Aim of the exercise: Your task is to copy the lines from the line containing "Task: Select the Pen tool" through the end of the listing below, both included, without any pictures.

....................

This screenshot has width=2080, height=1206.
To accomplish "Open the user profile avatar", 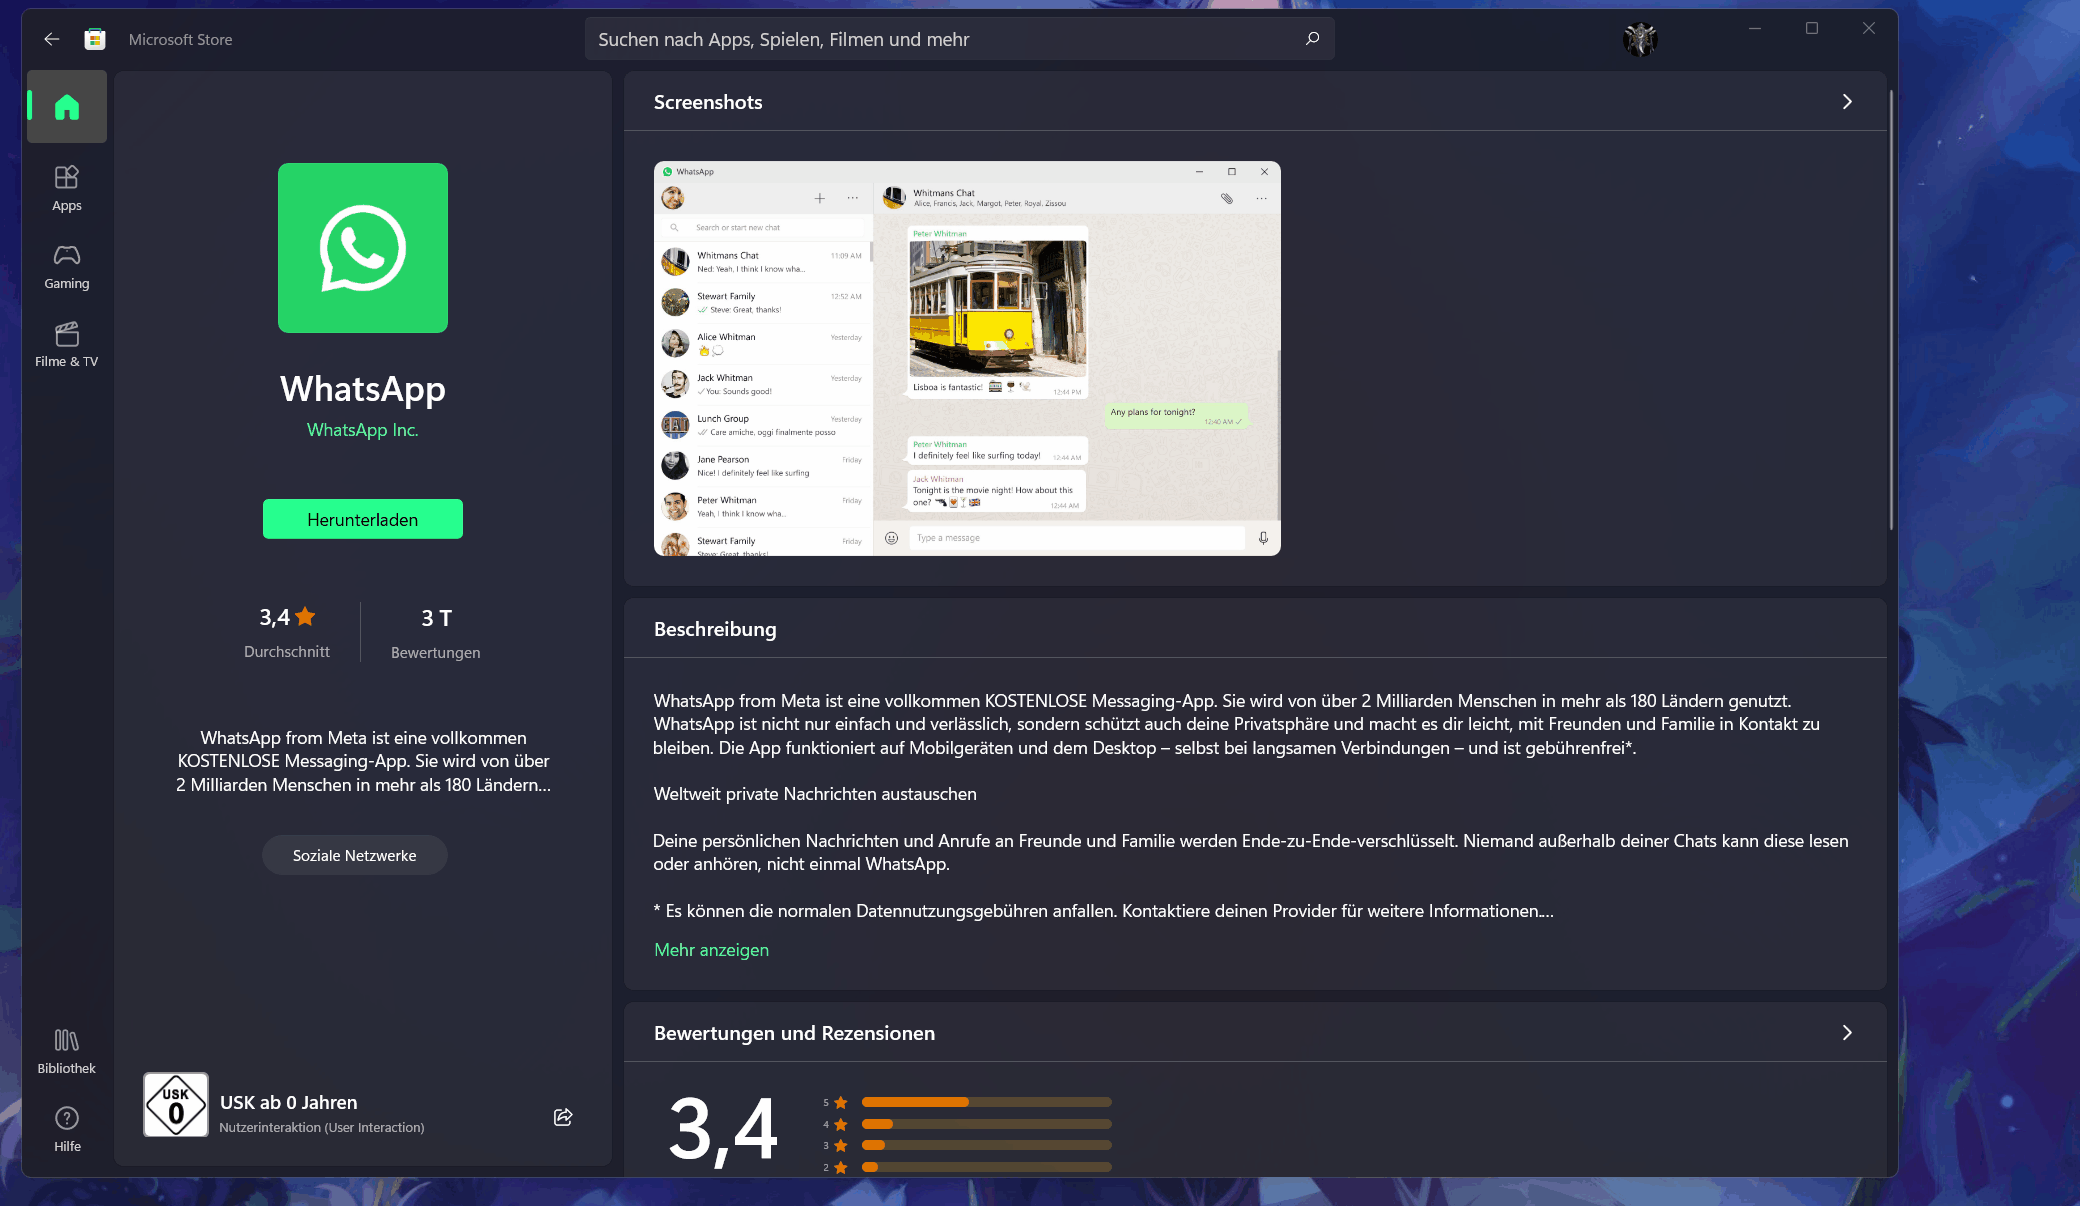I will (1640, 39).
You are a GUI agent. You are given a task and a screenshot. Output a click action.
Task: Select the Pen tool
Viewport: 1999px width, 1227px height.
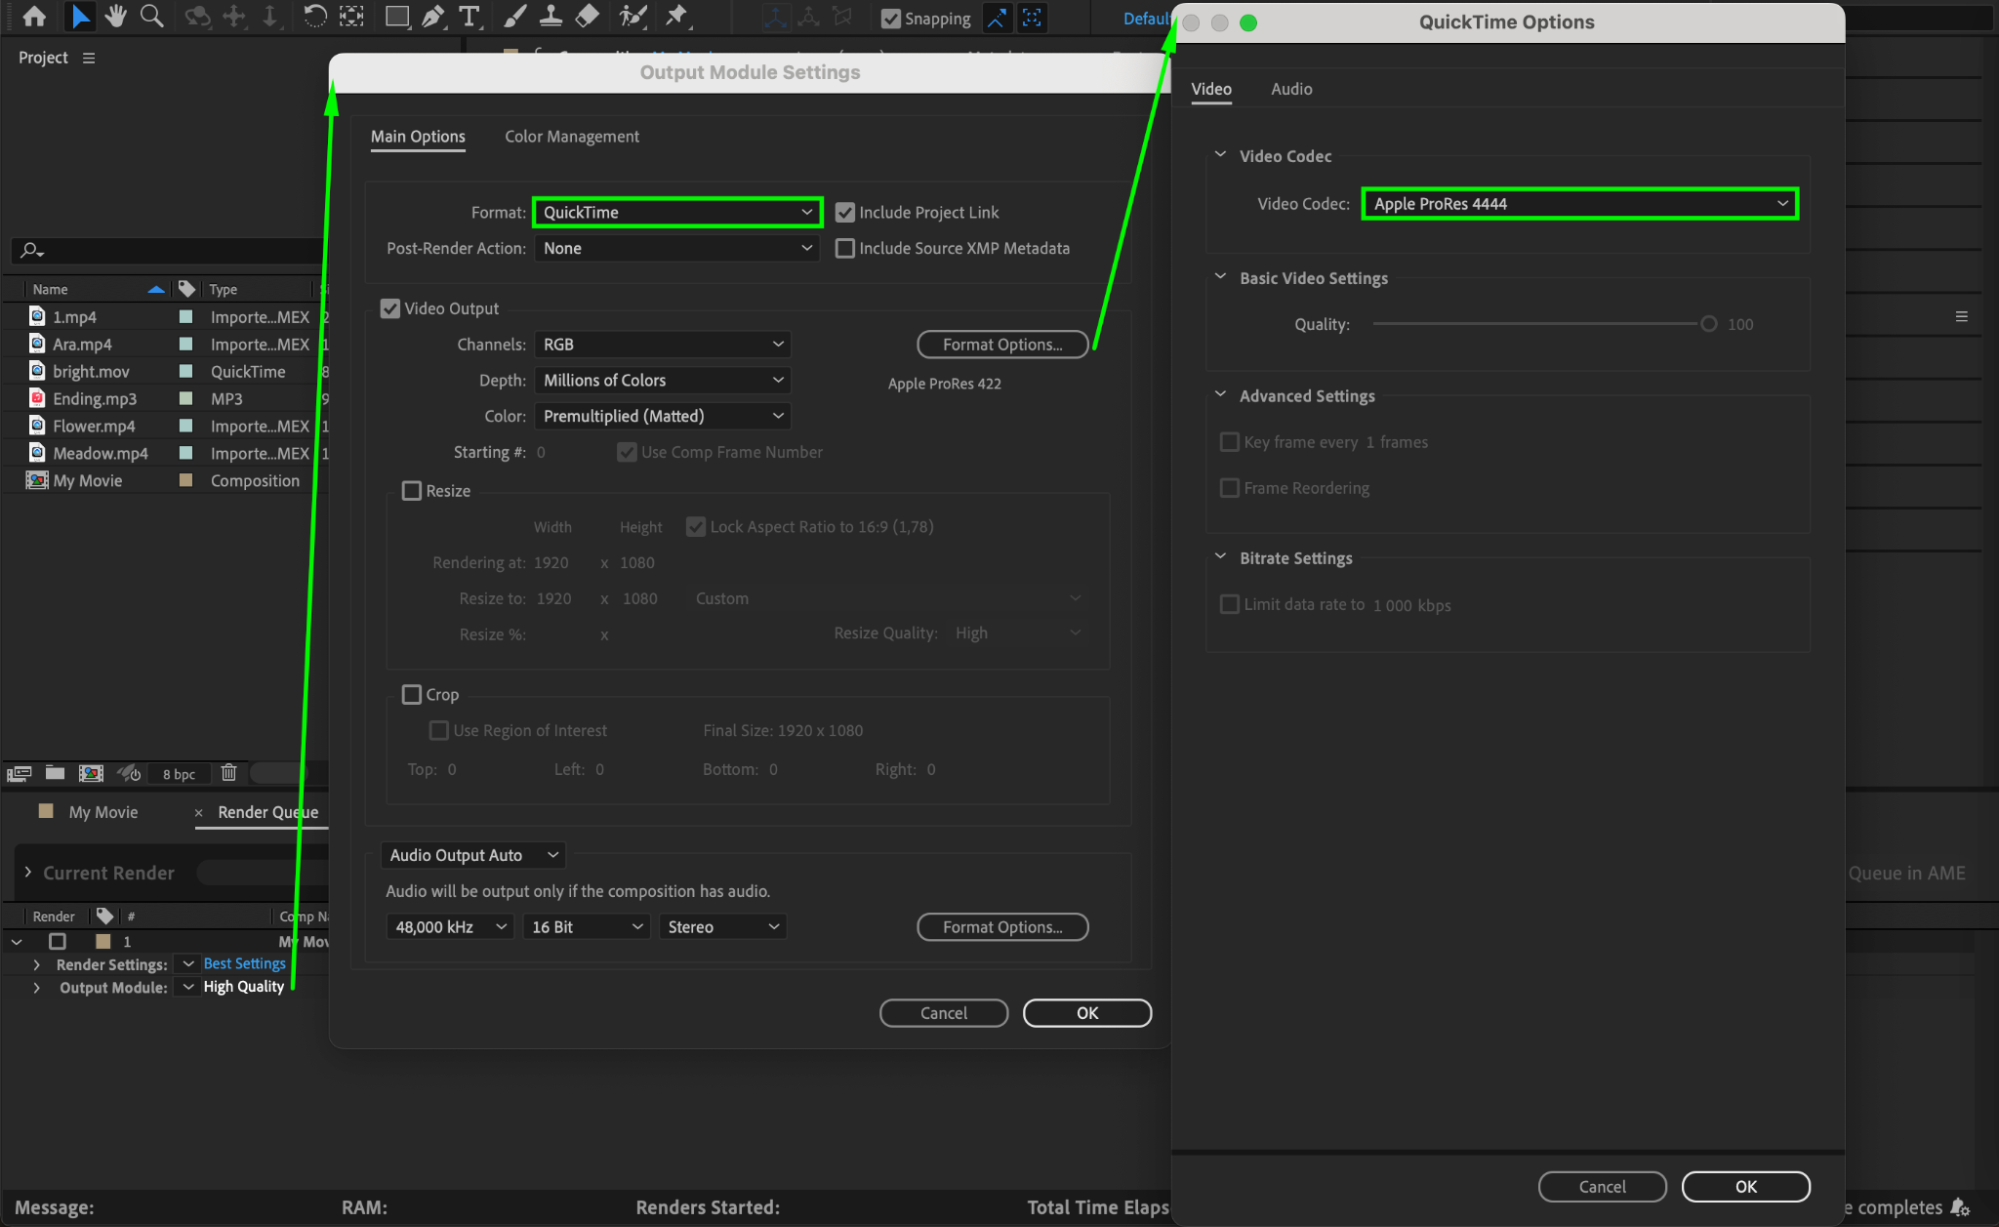[x=433, y=16]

....................

Response area:
Task: Select the Pen tool
Viewport: 1999px width, 1227px height.
[x=433, y=16]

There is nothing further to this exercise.